A few days after the photo had been taken, Erika changed her rifle to a white gown and a Red Cross armband, to help the injured in the streets. She was in the process of helping the injured when a Soviet soldier attacked her. He shot a series of shots from a rifle that killed the girl immediately. According to her death certificate issued by Péterfy Sándor Street hospital, the cause of her death was a neck shot.

Henning Schultz was also 15 years old when Erika’s photo was published on the cover of Billed Bladet. He was deeply affected by it and sometimes wondered how great it would be to visit Hungary and find the girl, whose name he didn’t even know back then. People simply called Erika “the cover girl”. 50 years passed and the retired geographer embarked on a quest to locate the girl. He planned to find the heroic girl and give her three copies of the Danish Billed Bladet which he set aside for her in 1956. He first started looking for information on Internet forums but he barely found anything.
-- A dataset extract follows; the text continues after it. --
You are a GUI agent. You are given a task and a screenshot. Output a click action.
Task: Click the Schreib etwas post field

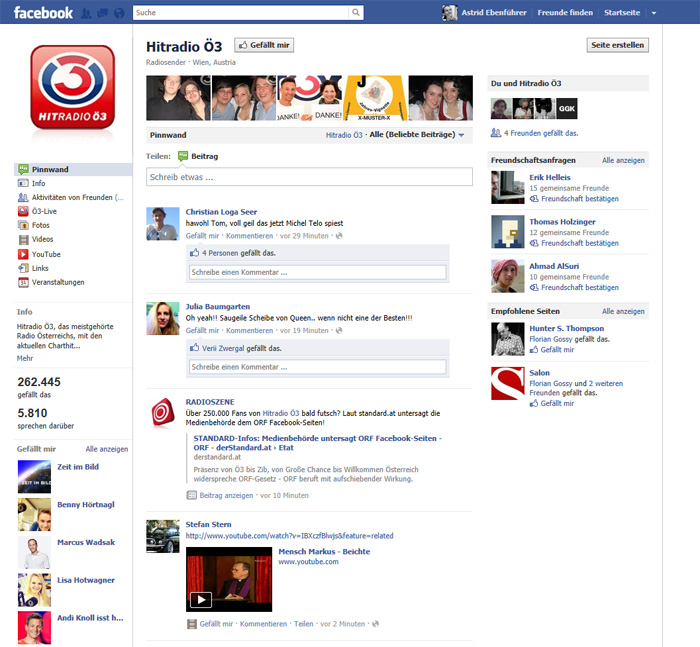309,177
So he travelled to Hungary and enlisted help from the Hungarian National Museum’s Historic Picture Gallery. He talked enthusiastically about the girl who he and his friends once admired so much.

“We all came to love her and thought that she was very strong, brave and pretty” said Schultz.
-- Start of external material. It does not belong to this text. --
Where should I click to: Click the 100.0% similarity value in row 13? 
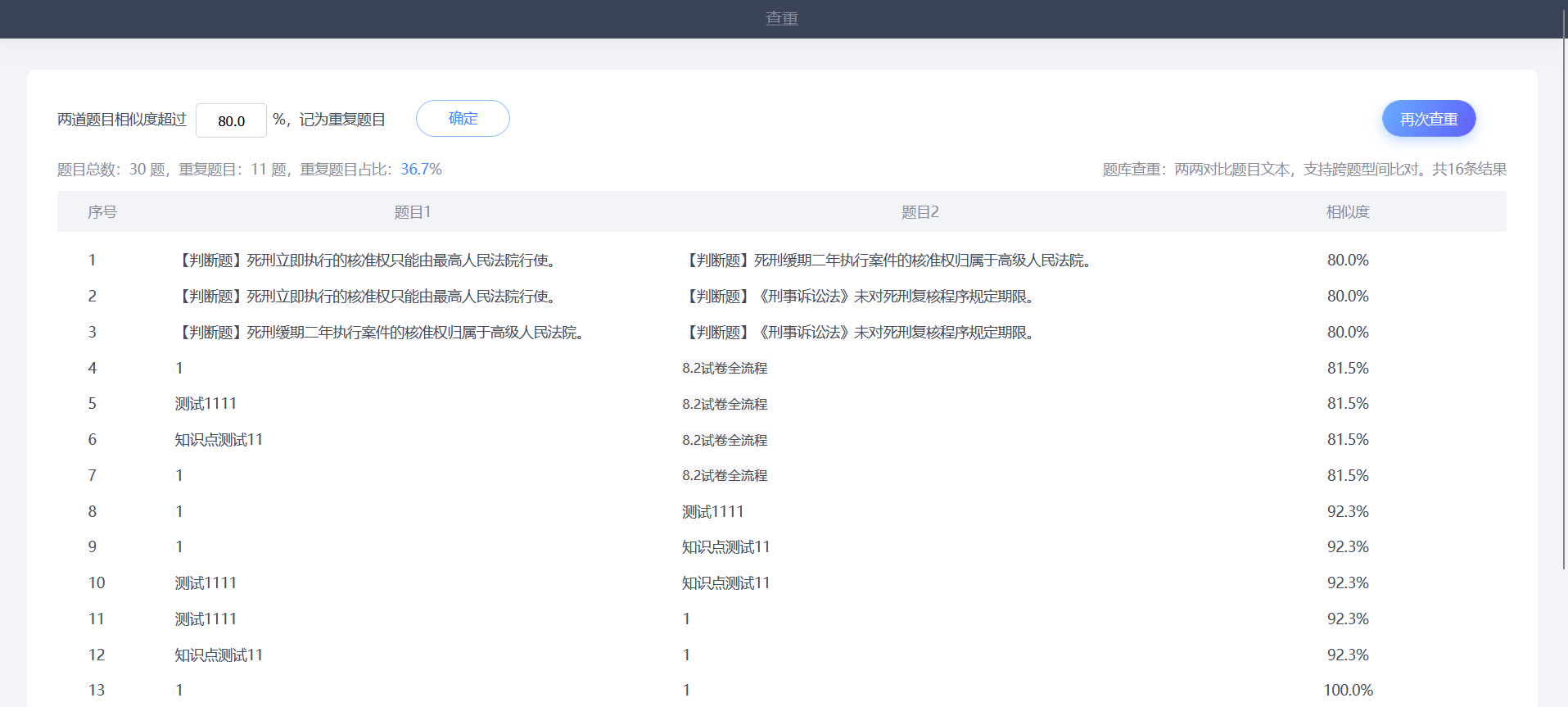pos(1348,691)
But his trip wasn’t successful. He contacted several Hungarian magazines in an effort to publish the photo so that someone might recognize Erika. Finally, Magyar Nemzet published it, but it didn’t bring about a breakthrough. So Schultz gave the newspapers to the Hungarian National Museum as a gift in 2008. He also arranged for the museum to receive the signed copies of photographer Vagn Hansen’s twelve 1956 photos, which were exhibited in the museum later. However, the quest wasn’t completely unsuccessful. Schultz found a Danish article from 1981, in which a ’56 refugee, József Árki said that he went to the same cookery school as the 15-year-old girl.

Hírszerző, the news portal investigated the story of the famous photo and eventually one of the journalists of the portal, Adél Tossenberger, came upon Erika’s surname based on Henning Schultz’ and Tamás Földes’s recollection. She then found the grave of the girl, who died a hero’s death at the age of 15, in the Kerepesi cemetery.

Her epitaph lovingly commemorates her as: “My dear little girl, my Erika, never to be forgotten, 1941. I. 6. – 1956. XI. 7.”